::: RECORD EXTRACTS :::

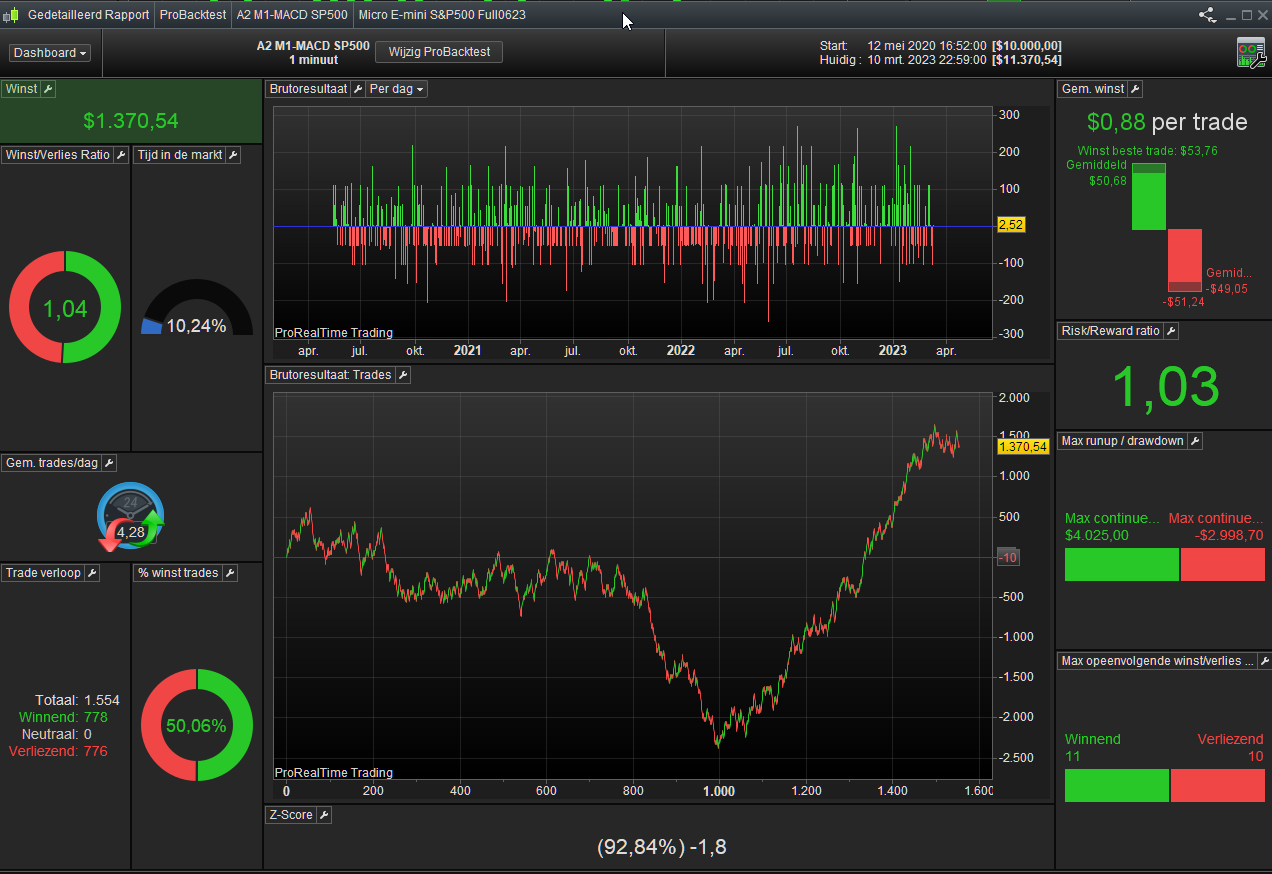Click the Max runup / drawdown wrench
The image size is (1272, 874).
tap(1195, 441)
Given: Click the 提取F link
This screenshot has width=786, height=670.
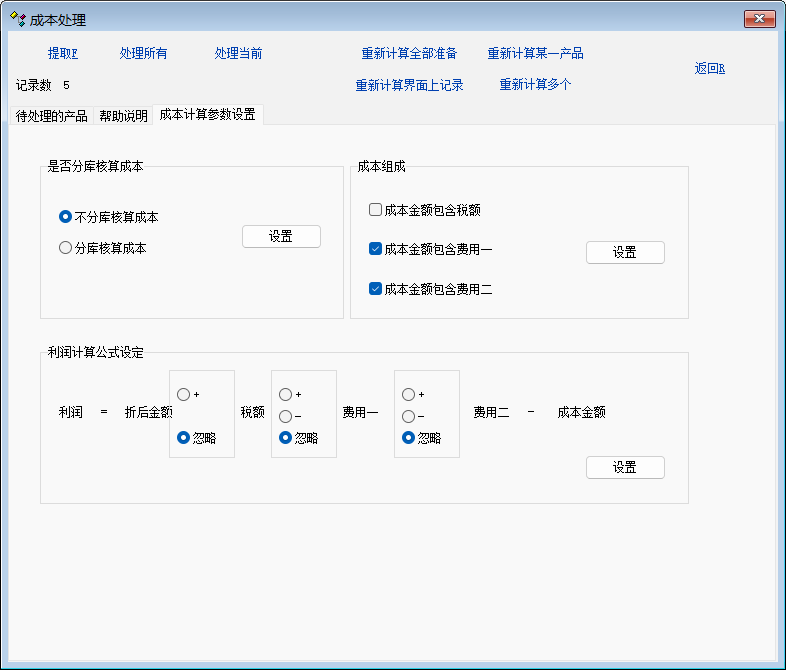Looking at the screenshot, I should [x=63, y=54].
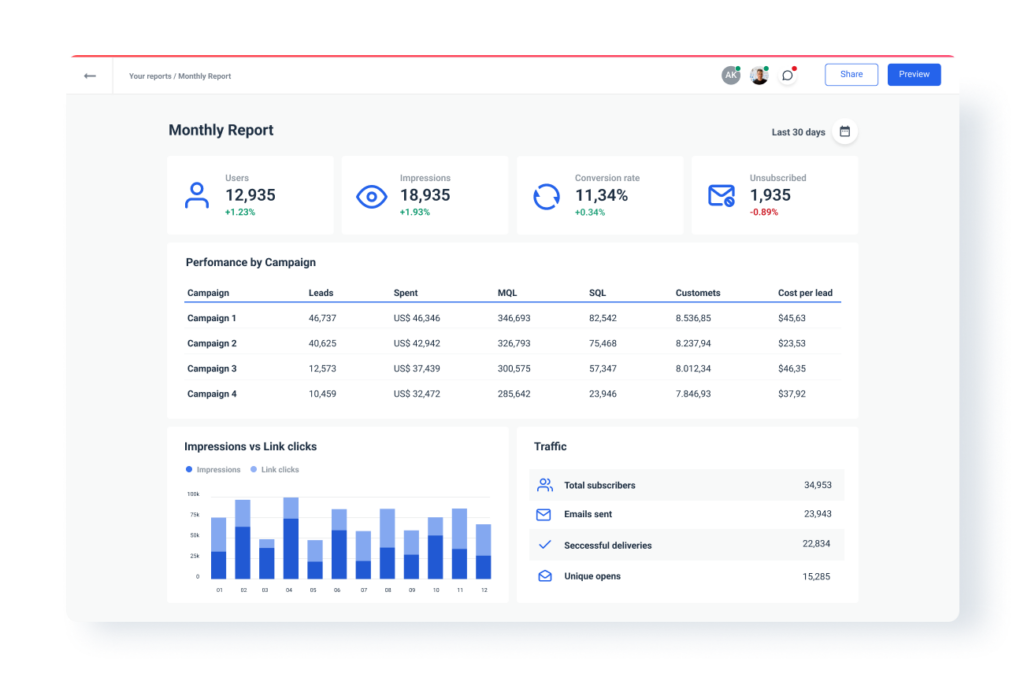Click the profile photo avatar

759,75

:::

**ABOUT THIS TASK:** Starting with the line that holds "Given: Click the 提取F link", return each line exactly through the final line of the entries above; pictures are not part of the output.

**TASK OUTPUT:**
Given: Click the 提取F link
This screenshot has width=786, height=670.
Looking at the screenshot, I should [x=63, y=54].
Click the profile photo avatar

759,75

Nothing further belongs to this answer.